Chemical-Looping Combustion in a 100 kW Unit for Solid Fuels
Paper in proceedings, 2012
Chemical-looping combustion is a novel technology for combustion of fossil fuels. By using a circulating bed material to transfer oxygen to the fuel, a pure stream of CO2 can be obtained from the flue gas, undiluted by N2 from the air. The main advantage of this capture technology is that there is no direct efficiency loss in obtaining the CO2 in a separate stream. This study describes results from operation in a 100 kWth chemical-looping combustor for solid fuels. The oxygen carrier used was ilmenite, an iron-titanium oxide. Coal is fed directly into a loop seal, leading to the fuel reactor, through a set of screws.
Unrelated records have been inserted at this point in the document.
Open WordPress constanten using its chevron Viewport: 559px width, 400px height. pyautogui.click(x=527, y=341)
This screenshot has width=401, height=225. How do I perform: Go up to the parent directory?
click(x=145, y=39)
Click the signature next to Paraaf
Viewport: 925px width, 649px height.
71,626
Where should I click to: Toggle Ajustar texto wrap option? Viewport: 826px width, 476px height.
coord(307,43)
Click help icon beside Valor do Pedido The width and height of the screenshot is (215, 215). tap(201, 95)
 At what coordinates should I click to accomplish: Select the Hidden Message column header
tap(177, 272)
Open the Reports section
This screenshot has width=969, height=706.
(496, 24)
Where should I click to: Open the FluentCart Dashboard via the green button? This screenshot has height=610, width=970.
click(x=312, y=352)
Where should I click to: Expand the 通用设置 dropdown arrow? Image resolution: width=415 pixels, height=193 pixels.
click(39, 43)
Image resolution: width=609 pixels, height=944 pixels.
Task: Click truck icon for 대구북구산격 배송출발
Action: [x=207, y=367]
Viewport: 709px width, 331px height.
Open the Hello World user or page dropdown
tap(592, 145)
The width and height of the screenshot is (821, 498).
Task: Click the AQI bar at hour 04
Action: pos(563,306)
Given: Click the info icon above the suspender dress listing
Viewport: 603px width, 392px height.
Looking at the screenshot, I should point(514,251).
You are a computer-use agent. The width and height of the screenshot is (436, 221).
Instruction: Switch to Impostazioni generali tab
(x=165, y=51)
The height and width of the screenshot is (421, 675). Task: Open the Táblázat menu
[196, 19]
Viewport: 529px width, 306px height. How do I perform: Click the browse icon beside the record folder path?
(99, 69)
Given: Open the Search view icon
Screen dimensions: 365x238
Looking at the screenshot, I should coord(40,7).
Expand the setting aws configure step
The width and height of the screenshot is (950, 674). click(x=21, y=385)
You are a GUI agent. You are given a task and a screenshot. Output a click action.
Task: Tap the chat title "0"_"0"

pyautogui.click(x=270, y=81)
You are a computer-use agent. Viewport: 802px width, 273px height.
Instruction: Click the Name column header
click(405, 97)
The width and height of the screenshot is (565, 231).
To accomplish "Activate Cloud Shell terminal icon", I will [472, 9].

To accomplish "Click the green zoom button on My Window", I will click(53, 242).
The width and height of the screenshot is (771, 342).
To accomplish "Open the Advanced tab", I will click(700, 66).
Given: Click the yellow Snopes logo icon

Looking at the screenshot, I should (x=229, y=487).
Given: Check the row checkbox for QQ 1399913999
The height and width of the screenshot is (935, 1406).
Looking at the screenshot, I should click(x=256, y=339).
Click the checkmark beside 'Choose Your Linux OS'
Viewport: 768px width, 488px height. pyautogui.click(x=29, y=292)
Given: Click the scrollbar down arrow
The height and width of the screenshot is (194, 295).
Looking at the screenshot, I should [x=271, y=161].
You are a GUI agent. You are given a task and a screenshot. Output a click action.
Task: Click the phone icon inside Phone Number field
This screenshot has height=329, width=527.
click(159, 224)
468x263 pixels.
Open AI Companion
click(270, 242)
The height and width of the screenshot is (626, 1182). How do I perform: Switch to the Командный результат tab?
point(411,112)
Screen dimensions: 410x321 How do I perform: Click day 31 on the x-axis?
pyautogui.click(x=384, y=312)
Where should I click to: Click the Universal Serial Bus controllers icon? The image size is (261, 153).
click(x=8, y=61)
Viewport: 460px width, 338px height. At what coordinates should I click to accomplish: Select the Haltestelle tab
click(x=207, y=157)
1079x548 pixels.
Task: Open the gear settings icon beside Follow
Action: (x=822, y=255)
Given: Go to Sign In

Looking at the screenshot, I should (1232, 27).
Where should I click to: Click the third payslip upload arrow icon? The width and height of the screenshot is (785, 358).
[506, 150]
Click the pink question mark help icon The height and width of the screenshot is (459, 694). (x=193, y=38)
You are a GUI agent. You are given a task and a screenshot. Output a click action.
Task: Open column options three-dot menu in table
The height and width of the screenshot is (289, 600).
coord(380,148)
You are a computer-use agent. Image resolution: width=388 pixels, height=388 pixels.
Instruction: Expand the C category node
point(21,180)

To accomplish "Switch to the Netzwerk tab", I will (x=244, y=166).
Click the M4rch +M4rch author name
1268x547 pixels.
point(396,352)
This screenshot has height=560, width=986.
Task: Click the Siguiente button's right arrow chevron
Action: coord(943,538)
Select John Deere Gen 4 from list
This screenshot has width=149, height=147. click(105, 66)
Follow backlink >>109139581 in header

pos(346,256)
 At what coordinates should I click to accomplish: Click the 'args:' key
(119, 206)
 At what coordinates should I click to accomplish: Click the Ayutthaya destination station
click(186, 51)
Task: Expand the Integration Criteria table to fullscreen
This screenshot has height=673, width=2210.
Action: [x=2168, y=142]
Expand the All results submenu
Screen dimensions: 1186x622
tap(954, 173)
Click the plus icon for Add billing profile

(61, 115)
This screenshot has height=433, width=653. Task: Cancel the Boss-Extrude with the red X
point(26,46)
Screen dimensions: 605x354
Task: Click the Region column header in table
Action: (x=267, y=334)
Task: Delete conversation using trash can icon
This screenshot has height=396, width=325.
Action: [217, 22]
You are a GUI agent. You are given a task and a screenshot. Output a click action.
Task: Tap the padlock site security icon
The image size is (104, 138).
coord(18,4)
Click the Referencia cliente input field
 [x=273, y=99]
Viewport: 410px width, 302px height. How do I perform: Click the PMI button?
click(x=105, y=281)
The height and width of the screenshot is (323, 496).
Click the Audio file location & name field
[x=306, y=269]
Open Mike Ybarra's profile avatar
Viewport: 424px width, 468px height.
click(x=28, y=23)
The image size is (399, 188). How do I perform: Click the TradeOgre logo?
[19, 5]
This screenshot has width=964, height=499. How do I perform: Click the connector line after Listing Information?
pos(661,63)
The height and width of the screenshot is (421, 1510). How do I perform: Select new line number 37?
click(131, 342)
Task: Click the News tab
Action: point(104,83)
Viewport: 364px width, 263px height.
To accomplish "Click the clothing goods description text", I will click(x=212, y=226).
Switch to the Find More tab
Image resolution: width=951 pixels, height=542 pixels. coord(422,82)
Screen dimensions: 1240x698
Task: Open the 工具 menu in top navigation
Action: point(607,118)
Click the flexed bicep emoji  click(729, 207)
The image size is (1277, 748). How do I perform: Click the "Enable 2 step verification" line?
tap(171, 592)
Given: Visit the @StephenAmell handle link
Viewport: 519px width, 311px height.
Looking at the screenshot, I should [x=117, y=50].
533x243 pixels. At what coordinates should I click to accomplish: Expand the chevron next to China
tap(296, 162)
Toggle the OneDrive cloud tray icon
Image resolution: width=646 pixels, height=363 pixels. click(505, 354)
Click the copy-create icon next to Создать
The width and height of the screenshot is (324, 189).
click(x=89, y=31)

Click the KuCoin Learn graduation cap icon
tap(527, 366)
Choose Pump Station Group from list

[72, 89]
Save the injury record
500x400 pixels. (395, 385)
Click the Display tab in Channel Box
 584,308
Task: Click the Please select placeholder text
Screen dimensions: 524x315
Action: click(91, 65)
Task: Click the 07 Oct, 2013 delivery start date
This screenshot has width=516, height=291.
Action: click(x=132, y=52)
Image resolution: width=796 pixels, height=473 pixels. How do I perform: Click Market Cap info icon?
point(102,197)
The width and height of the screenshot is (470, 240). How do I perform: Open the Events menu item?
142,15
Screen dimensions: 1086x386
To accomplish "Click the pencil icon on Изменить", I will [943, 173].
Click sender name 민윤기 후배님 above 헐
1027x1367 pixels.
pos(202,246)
All parts of the unit are fluidized with steam, except for the air reactor, which is fluidized with air, and the loop seal with the fuel insertion, which is fluidized with nitrogen. All-in-all, the unit has eleven windboxes, of which four are loop seals. Three experiments have been conducted using a Colombian coal as fuel. Operation was stable and loss of char to the air reactor was small, meaning that the CO2 capture efficiency was high (>90%). Gas concentration measurements showed the presence of unconverted CO, H2 and CH4 corresponding to an oxygen demand of 18.5% at 950°C.